Redlands College is a private primary and secondary (Prep–12) school for boys and girls at 38 Anson Road. In 2017, the school had an enrolment of 1,319 students with 109 teachers (99 full-time equivalent) and 82 non-teaching staff (58 full-time equivalent).

== Amenities ==
The Redland City Council operates a mobile library service which visits Main Road.

Wellington Point Jetty is off Main Road on at eastern side of Wellington Point extending into Moreton Bay. There are two boat ramps on Main Road, to the north and the south of Wellington Point Jetty providing boating access to Moreton Bay. The jetty and the boat ramps are managed by the Redland City Council.

There is a boat ramp at Bligh St into Hilliards Creek. It is managed by the Redlands City.

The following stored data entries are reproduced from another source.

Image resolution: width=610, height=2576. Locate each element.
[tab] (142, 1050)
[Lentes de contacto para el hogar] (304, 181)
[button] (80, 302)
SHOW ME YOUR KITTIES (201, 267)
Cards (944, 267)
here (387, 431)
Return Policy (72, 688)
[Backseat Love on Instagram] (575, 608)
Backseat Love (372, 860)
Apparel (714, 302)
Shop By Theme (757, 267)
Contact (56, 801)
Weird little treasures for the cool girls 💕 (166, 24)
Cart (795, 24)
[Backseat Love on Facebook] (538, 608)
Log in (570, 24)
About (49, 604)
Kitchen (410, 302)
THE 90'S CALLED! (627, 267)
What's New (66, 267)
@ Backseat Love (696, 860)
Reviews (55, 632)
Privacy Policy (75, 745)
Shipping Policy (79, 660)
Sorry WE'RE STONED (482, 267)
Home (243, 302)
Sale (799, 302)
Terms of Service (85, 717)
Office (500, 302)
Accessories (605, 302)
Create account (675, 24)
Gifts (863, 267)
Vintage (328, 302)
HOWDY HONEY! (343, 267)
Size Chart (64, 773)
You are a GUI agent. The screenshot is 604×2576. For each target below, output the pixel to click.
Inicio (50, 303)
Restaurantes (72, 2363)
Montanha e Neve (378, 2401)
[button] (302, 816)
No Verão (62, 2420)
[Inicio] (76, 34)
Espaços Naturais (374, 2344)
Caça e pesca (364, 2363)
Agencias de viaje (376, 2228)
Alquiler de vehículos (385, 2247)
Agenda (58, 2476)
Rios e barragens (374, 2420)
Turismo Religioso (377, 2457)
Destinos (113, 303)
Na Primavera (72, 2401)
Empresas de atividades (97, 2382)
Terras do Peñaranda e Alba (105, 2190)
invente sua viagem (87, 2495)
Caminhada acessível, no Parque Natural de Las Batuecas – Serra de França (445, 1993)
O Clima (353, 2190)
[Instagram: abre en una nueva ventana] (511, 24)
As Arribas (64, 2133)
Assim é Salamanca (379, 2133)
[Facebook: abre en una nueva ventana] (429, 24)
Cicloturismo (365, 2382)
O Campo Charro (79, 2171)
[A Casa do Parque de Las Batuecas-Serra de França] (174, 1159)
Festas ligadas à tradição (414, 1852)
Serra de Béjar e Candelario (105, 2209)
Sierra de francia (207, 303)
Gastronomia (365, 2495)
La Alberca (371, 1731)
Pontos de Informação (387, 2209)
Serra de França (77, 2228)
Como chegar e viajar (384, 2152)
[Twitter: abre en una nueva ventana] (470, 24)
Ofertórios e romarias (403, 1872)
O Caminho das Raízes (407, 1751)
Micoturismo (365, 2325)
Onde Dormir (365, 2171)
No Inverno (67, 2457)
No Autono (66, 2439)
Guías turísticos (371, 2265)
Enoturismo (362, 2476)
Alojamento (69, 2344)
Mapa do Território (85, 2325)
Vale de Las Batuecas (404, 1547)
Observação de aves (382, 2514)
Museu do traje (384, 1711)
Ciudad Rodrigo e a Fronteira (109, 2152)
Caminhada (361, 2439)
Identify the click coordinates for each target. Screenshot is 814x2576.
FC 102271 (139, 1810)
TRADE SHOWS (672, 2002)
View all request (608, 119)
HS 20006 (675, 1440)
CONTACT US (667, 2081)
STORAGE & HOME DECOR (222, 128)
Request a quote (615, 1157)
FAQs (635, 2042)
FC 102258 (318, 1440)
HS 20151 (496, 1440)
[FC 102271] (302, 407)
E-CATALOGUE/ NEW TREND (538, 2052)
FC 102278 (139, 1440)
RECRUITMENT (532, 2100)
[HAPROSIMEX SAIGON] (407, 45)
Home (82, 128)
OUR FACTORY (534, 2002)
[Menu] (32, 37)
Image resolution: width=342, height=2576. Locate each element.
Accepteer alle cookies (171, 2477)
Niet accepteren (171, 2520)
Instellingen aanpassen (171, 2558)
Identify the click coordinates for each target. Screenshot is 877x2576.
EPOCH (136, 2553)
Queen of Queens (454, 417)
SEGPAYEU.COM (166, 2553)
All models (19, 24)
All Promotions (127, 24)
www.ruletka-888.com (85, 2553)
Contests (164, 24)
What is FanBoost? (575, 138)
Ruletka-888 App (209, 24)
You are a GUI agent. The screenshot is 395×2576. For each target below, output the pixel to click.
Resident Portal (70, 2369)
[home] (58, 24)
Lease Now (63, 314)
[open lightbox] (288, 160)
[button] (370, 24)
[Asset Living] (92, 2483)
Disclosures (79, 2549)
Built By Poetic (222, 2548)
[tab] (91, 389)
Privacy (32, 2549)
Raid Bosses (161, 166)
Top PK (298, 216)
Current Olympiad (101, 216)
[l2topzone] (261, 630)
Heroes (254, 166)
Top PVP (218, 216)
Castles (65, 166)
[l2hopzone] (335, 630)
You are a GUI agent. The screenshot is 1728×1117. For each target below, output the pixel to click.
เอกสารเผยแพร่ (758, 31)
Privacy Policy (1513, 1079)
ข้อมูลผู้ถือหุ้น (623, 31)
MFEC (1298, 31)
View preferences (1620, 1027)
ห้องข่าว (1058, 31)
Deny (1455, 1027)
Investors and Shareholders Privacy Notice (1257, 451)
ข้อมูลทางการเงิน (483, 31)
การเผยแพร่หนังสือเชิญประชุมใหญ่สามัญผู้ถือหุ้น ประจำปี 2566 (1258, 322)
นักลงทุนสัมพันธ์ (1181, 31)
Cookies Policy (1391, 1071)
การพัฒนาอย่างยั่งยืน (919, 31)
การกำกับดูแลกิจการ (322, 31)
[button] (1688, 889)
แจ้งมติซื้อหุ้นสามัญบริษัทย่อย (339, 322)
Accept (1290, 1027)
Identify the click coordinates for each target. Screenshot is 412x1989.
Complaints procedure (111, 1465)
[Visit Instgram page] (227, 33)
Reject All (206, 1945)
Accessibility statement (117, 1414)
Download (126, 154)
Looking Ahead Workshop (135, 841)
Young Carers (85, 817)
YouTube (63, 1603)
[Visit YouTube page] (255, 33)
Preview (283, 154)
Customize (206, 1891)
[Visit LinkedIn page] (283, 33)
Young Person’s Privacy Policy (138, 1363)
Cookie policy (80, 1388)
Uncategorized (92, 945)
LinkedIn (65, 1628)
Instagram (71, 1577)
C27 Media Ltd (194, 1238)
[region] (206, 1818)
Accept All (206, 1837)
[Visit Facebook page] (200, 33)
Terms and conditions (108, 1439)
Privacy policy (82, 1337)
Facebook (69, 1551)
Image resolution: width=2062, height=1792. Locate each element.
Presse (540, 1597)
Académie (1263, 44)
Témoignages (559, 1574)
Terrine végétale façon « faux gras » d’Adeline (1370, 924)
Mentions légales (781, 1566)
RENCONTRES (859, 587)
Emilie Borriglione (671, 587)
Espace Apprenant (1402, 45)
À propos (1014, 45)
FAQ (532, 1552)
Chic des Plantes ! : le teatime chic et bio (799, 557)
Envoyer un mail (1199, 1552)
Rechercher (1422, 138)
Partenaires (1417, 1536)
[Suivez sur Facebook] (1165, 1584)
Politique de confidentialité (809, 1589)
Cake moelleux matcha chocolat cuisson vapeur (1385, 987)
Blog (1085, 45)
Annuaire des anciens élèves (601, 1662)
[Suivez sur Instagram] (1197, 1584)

There are a number of parks in suburb:

- Apex Park
- Ashley Court Park
- Brock Park
- Doug Tiller Reserve
- EGW Wood Sportsfield
- Geoff Skinner Wetlands Reserve
- Hilliards Creek Park
- Laurance Court Park
- Mcdonald Reserve
- Ormiston Manor Park
- Schonrock Street Park
- Tarradarrapin Wetlands
- Three Paddocks Park
- Wellington Point Reserve
- Whepstead Ave Park

== Attractions ==
Harry Atkinson Reef is a 92 ha artificial reef in the Moreton Bay Marine Park.

==Public transport==
A railway service to Brisbane and other suburbs on the line between Brisbane and Cleveland, Queensland is accessed at the Wellington Point railway station.